Shaping Shared Languages: Human and Large Language Models' Inductive Biases in Emergent Communication
Tom Kouwenhoven, Max Peeperkorn, Roy de Kleijn, Tessa Verhoef
TL;DR
This work investigates how the inductive biases of humans and large language models (LLMs) shape emergent referential languages in a classic referential game. It extends prior emergent-communication work by comparing language evolution in Human-Human, LLM-LLM, and Human-LLM pairings, using a 27-meaning space and in-context learning for LLMs. The results show that structured, referentially grounded vocabularies emerge under all conditions, with human-optimized languages being more diverse and efficient, while LLM-optimized vocabularies tend toward degeneracy; crucially, Human-LLM collaboration yields vocabularies that are more human-like, suggesting cross-domain flexibility. The study highlights communicative success as a driving reward signal and argues for training LLMs with human interaction to maintain alignment and grounding in human communication.

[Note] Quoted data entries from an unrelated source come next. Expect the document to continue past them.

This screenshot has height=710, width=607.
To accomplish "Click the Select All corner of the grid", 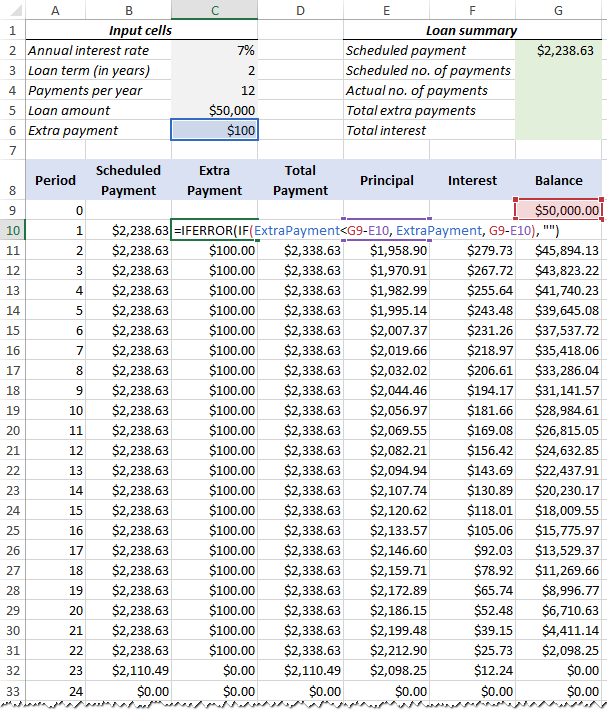I will [x=10, y=9].
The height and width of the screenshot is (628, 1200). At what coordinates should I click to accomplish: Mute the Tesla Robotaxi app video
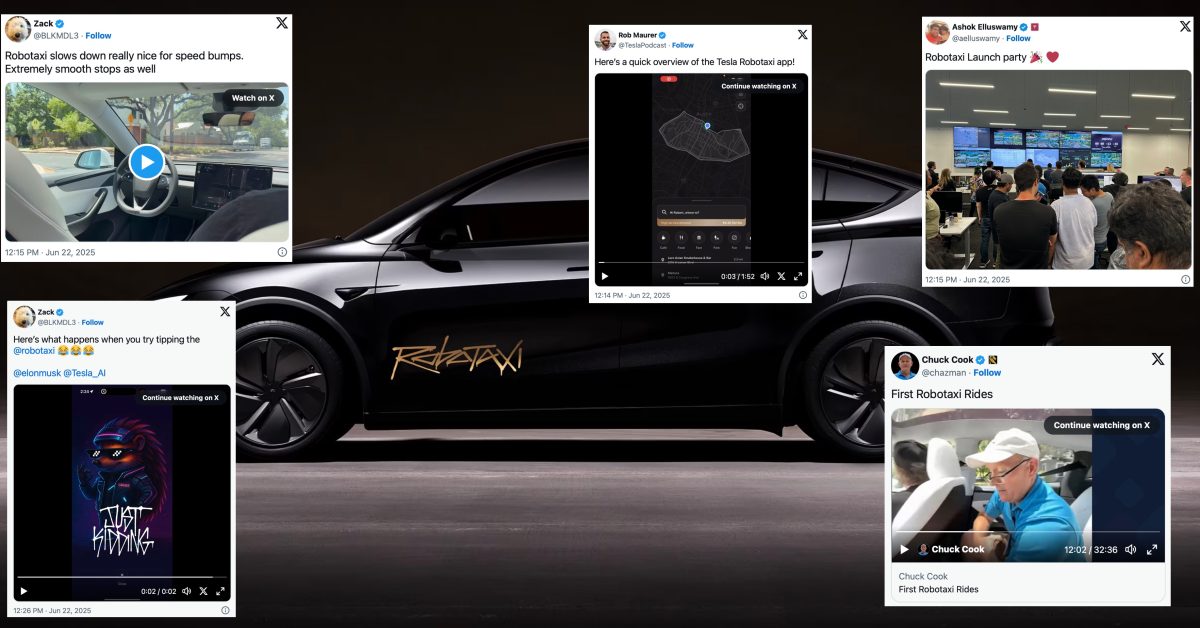[765, 276]
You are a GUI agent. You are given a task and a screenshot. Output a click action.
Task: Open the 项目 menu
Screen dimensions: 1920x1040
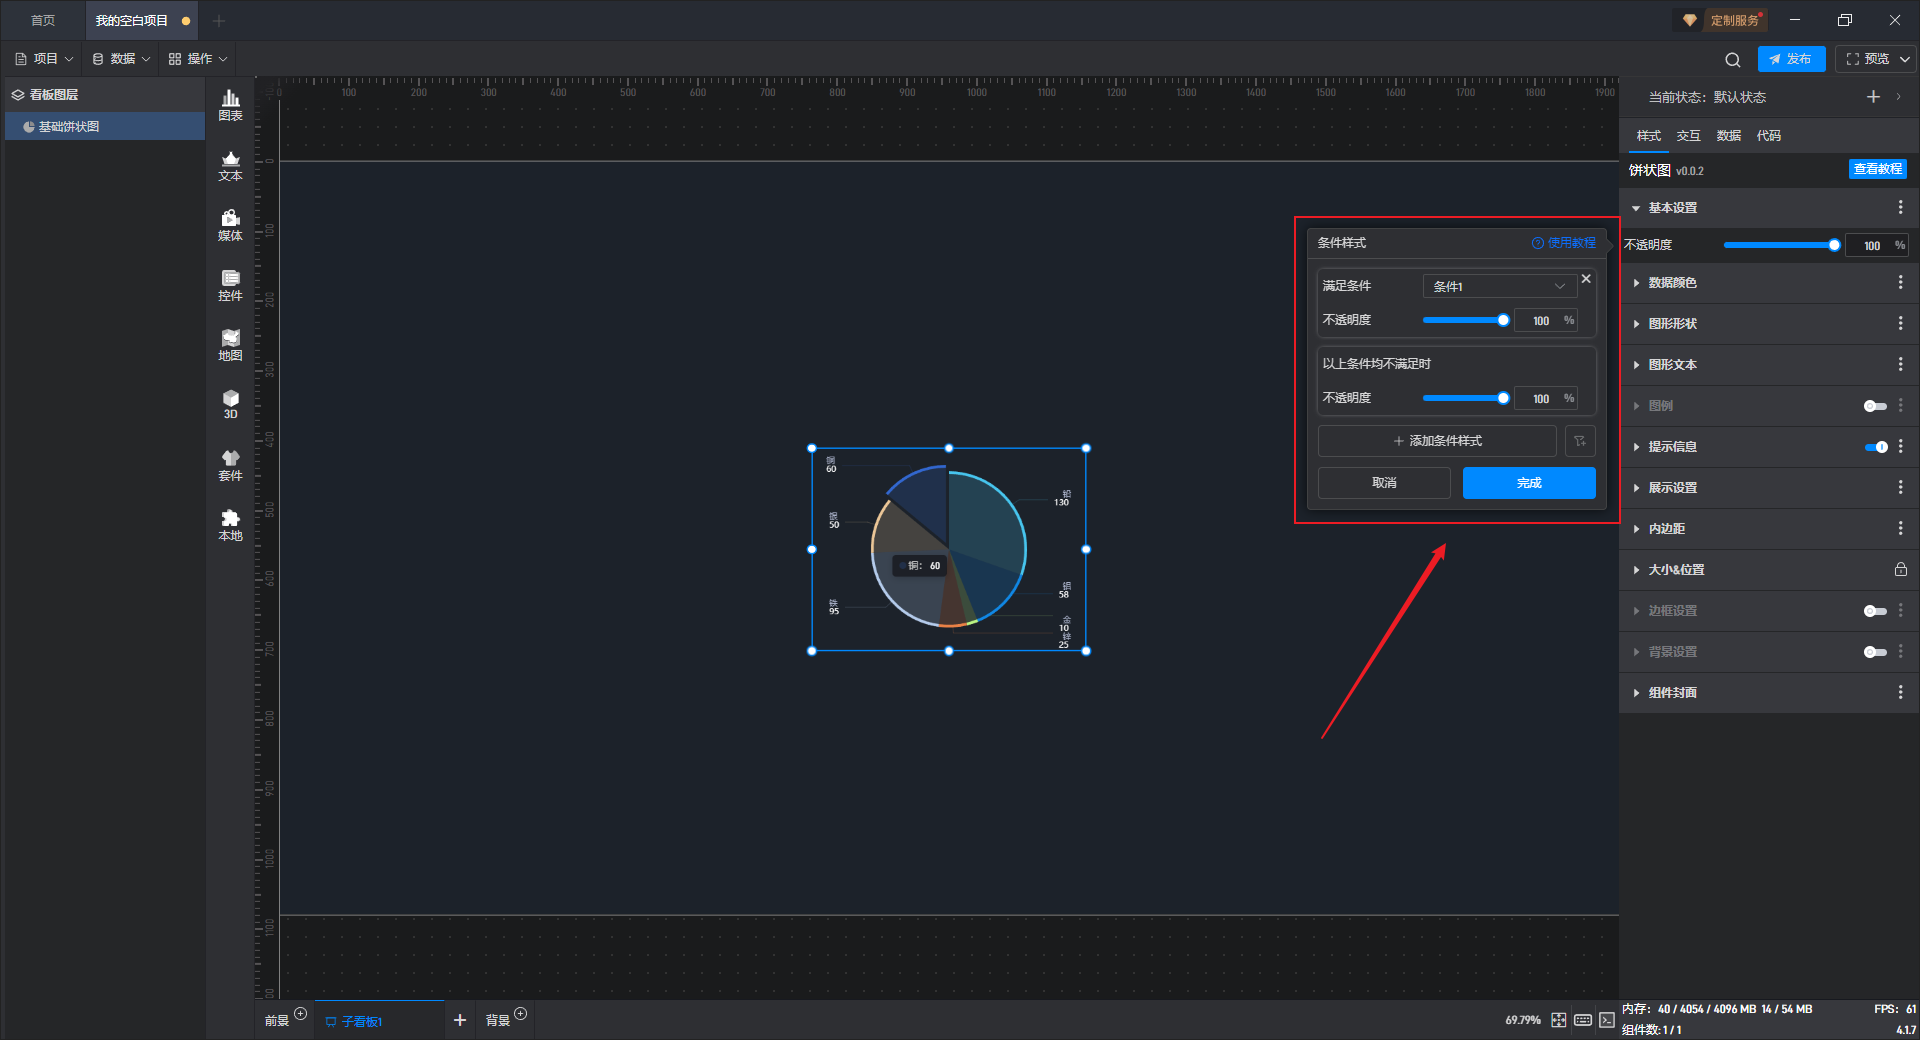pyautogui.click(x=45, y=59)
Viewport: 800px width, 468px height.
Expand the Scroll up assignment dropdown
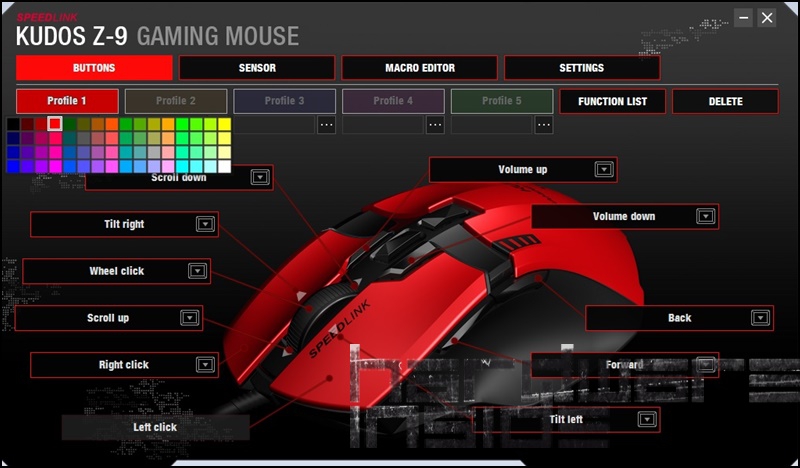point(189,318)
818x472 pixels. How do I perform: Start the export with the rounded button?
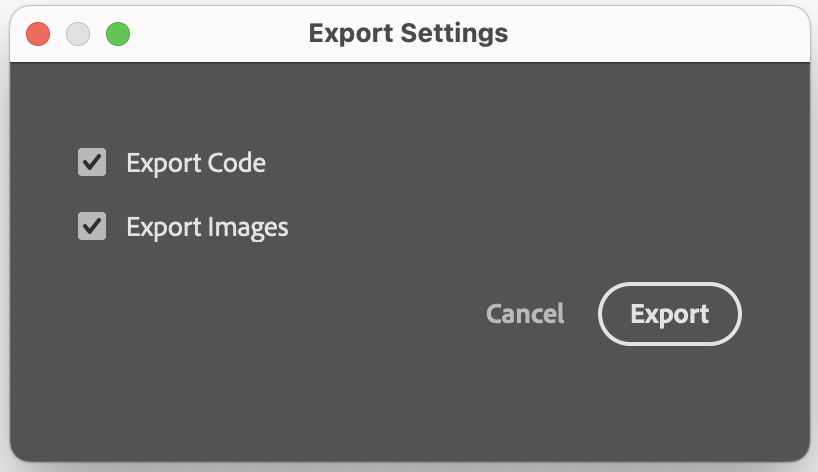click(670, 314)
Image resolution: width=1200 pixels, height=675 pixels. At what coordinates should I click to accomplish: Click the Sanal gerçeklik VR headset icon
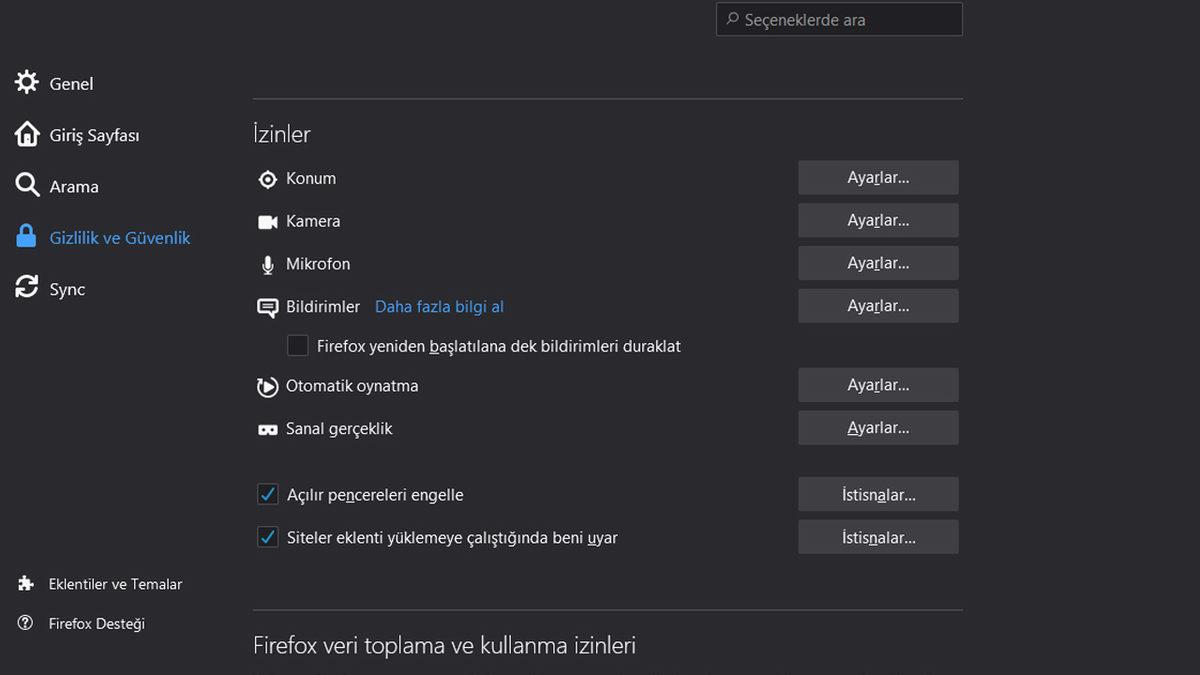click(x=267, y=428)
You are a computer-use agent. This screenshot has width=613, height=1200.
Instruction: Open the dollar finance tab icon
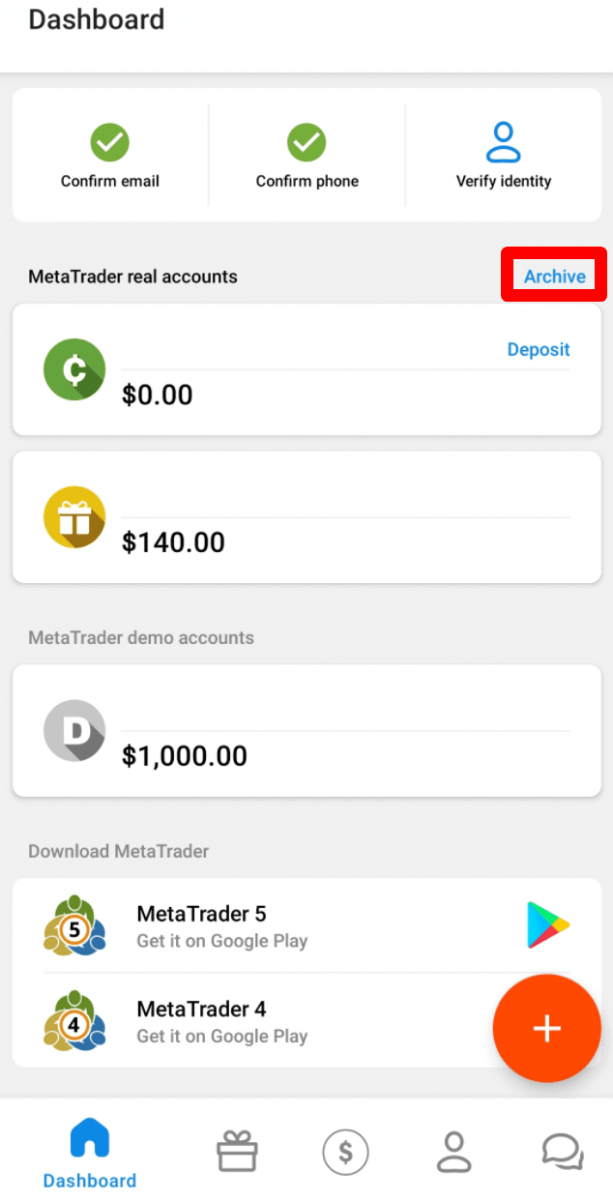click(x=346, y=1152)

Together, these findings illuminate how LLM biases influence language dynamics and point to human-in-the-loop training as a pathway to robust human–machine communication.
Abstract
Languages are shaped by the inductive biases of their users. Using a classical referential game, we investigate how artificial languages evolve when optimised for inductive biases in humans and large language models (LLMs) via Human-Human, LLM-LLM and Human-LLM experiments. We show that referentially grounded vocabularies emerge that enable reliable communication in all conditions, even when humans \textit{and} LLMs collaborate. Comparisons between conditions reveal that languages optimised for LLMs subtly differ from those optimised for humans. Interestingly, interactions between humans and LLMs alleviate these differences and result in vocabularies more human-like than LLM-like. These findings advance our understanding of the role inductive biases in LLMs play in the dynamic nature of human language and contribute to maintaining alignment in human and machine communication. In particular, our work underscores the need to think of new LLM training methods that include human interaction and shows that using communicative success as a reward signal can be a fruitful, novel direction.